— Task details —
Please write out the complete listing that follows, exactly as it reads.

****

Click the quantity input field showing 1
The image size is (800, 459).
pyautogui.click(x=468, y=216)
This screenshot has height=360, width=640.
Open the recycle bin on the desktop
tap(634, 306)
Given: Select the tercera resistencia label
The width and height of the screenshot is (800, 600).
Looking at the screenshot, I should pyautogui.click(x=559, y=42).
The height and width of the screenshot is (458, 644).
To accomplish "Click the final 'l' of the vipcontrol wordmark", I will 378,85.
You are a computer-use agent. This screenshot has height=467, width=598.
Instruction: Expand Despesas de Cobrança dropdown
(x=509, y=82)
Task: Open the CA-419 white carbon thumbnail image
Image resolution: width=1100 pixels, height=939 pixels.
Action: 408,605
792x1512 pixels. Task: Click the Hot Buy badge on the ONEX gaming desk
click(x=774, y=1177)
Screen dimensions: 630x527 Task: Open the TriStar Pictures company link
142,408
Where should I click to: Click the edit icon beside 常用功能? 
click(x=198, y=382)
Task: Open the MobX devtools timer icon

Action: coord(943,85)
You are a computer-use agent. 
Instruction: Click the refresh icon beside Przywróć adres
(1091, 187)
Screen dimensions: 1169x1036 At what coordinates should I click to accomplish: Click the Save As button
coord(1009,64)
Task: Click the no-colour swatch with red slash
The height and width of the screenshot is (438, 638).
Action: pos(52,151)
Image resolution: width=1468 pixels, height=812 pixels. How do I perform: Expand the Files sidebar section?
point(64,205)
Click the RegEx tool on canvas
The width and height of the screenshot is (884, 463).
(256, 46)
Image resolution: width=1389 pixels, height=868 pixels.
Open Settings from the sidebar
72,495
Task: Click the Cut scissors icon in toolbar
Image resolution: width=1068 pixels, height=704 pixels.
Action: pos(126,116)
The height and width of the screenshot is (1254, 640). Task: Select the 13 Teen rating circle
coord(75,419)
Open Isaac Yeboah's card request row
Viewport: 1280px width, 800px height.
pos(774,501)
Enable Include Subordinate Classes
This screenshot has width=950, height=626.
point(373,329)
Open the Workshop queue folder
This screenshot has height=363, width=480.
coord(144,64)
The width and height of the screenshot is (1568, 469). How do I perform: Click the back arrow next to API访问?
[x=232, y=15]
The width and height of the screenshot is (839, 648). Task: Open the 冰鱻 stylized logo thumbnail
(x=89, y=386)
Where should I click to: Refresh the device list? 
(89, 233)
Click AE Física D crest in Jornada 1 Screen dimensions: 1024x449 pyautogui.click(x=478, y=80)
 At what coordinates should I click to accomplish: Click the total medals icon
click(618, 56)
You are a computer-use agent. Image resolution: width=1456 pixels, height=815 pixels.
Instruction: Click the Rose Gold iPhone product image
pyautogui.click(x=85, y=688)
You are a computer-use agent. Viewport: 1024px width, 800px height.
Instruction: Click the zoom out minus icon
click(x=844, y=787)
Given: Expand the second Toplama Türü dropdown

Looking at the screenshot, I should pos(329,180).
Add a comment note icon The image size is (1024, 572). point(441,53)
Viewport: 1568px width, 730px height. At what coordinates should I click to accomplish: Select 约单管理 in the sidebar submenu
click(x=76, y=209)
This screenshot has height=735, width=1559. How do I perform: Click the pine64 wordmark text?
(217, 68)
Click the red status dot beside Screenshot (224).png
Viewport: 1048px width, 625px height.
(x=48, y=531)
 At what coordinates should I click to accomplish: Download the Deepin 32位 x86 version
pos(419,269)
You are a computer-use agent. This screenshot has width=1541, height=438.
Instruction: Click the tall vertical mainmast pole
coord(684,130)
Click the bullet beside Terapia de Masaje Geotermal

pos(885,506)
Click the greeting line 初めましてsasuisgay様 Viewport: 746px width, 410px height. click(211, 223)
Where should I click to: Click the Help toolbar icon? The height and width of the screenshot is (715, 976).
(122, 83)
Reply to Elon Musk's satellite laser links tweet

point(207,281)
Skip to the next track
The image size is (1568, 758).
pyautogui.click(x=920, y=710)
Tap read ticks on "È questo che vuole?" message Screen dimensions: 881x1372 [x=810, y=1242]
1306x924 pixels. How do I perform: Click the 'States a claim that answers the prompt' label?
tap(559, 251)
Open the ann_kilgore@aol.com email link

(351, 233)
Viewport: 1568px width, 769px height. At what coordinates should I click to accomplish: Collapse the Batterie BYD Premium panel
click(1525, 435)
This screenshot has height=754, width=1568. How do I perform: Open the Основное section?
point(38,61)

****

— Solution to this problem —
Click the quantity input field showing 1
The image size is (800, 459).
pyautogui.click(x=468, y=216)
This screenshot has height=360, width=640.
Open the recycle bin on the desktop
tap(634, 306)
Given: Select the tercera resistencia label
The width and height of the screenshot is (800, 600).
Looking at the screenshot, I should pyautogui.click(x=559, y=42).
The height and width of the screenshot is (458, 644).
To accomplish "Click the final 'l' of the vipcontrol wordmark", I will 378,85.
You are a computer-use agent. This screenshot has height=467, width=598.
Instruction: Expand Despesas de Cobrança dropdown
(x=509, y=82)
Task: Open the CA-419 white carbon thumbnail image
Image resolution: width=1100 pixels, height=939 pixels.
Action: 408,605
792x1512 pixels. Task: Click the Hot Buy badge on the ONEX gaming desk
click(x=774, y=1177)
Screen dimensions: 630x527 Task: Open the TriStar Pictures company link
142,408
Where should I click to: Click the edit icon beside 常用功能? 
click(x=198, y=382)
Task: Open the MobX devtools timer icon

Action: coord(943,85)
You are a computer-use agent. 
Instruction: Click the refresh icon beside Przywróć adres
(1091, 187)
Screen dimensions: 1169x1036 At what coordinates should I click to accomplish: Click the Save As button
coord(1009,64)
Task: Click the no-colour swatch with red slash
The height and width of the screenshot is (438, 638).
Action: pos(52,151)
Image resolution: width=1468 pixels, height=812 pixels. How do I perform: Expand the Files sidebar section?
point(64,205)
Click the RegEx tool on canvas
The width and height of the screenshot is (884, 463).
(256, 46)
Image resolution: width=1389 pixels, height=868 pixels.
Open Settings from the sidebar
72,495
Task: Click the Cut scissors icon in toolbar
Image resolution: width=1068 pixels, height=704 pixels.
Action: pos(126,116)
The height and width of the screenshot is (1254, 640). Task: Select the 13 Teen rating circle
coord(75,419)
Open Isaac Yeboah's card request row
Viewport: 1280px width, 800px height.
pos(774,501)
Enable Include Subordinate Classes
This screenshot has width=950, height=626.
point(373,329)
Open the Workshop queue folder
This screenshot has height=363, width=480.
coord(144,64)
The width and height of the screenshot is (1568, 469). How do I perform: Click the back arrow next to API访问?
[x=232, y=15]
The width and height of the screenshot is (839, 648). Task: Open the 冰鱻 stylized logo thumbnail
(x=89, y=386)
Where should I click to: Refresh the device list? 
(89, 233)
Click AE Física D crest in Jornada 1 Screen dimensions: 1024x449 pyautogui.click(x=478, y=80)
 At what coordinates should I click to accomplish: Click the total medals icon
click(618, 56)
You are a computer-use agent. Image resolution: width=1456 pixels, height=815 pixels.
Instruction: Click the Rose Gold iPhone product image
pyautogui.click(x=85, y=688)
You are a computer-use agent. Viewport: 1024px width, 800px height.
Instruction: Click the zoom out minus icon
click(x=844, y=787)
Given: Expand the second Toplama Türü dropdown

Looking at the screenshot, I should pos(329,180).
Add a comment note icon The image size is (1024, 572). point(441,53)
Viewport: 1568px width, 730px height. At what coordinates should I click to accomplish: Select 约单管理 in the sidebar submenu
click(x=76, y=209)
This screenshot has height=735, width=1559. How do I perform: Click the pine64 wordmark text?
(217, 68)
Click the red status dot beside Screenshot (224).png
Viewport: 1048px width, 625px height.
(x=48, y=531)
 At what coordinates should I click to accomplish: Download the Deepin 32位 x86 version
pos(419,269)
You are a computer-use agent. This screenshot has width=1541, height=438.
Instruction: Click the tall vertical mainmast pole
coord(684,130)
Click the bullet beside Terapia de Masaje Geotermal

pos(885,506)
Click the greeting line 初めましてsasuisgay様 Viewport: 746px width, 410px height. click(211, 223)
Where should I click to: Click the Help toolbar icon? The height and width of the screenshot is (715, 976).
(122, 83)
Reply to Elon Musk's satellite laser links tweet

point(207,281)
Skip to the next track
The image size is (1568, 758).
pyautogui.click(x=920, y=710)
Tap read ticks on "È questo che vuole?" message Screen dimensions: 881x1372 [x=810, y=1242]
1306x924 pixels. How do I perform: Click the 'States a claim that answers the prompt' label?
tap(559, 251)
Open the ann_kilgore@aol.com email link

(351, 233)
Viewport: 1568px width, 769px height. At what coordinates should I click to accomplish: Collapse the Batterie BYD Premium panel
click(1525, 435)
This screenshot has height=754, width=1568. How do I perform: Open the Основное section?
point(38,61)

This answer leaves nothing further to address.